▶ [Brief] Retype only the lines from the top of the records to the line with "Task: Click the", including that line but none of the pictures.

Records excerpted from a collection

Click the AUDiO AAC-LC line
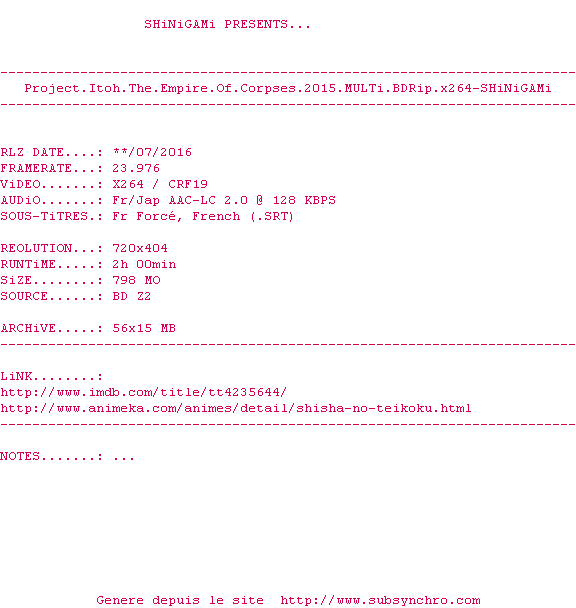The image size is (576, 608). 168,200
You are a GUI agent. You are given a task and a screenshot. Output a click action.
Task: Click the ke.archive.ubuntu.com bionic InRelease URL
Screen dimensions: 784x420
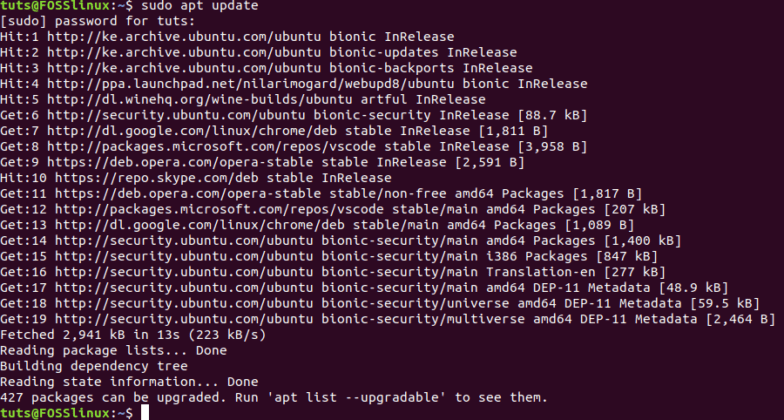click(x=184, y=37)

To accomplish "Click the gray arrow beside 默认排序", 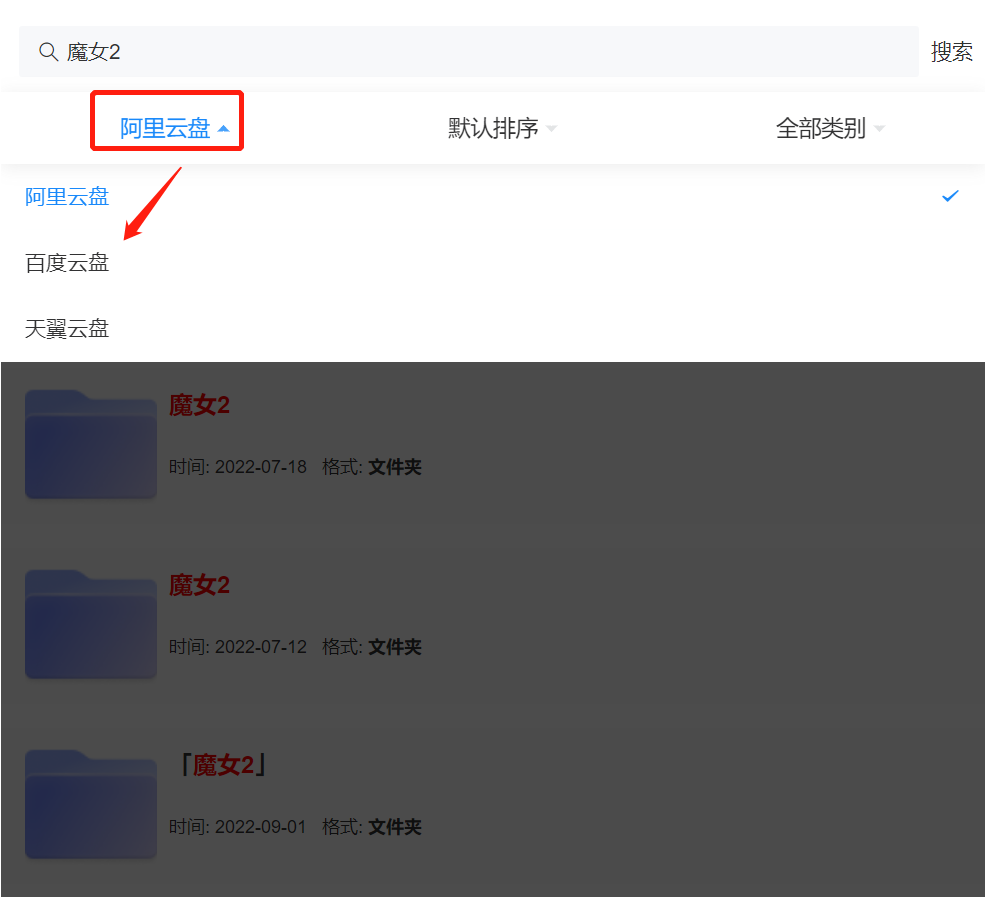I will tap(552, 129).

▶ [Output for this exercise]
Click the AUDiO AAC-LC line
The image size is (576, 608). 168,200
You are a GUI agent. You are given a task and a screenshot. Output a click action.
Task: Click the ke.archive.ubuntu.com bionic InRelease URL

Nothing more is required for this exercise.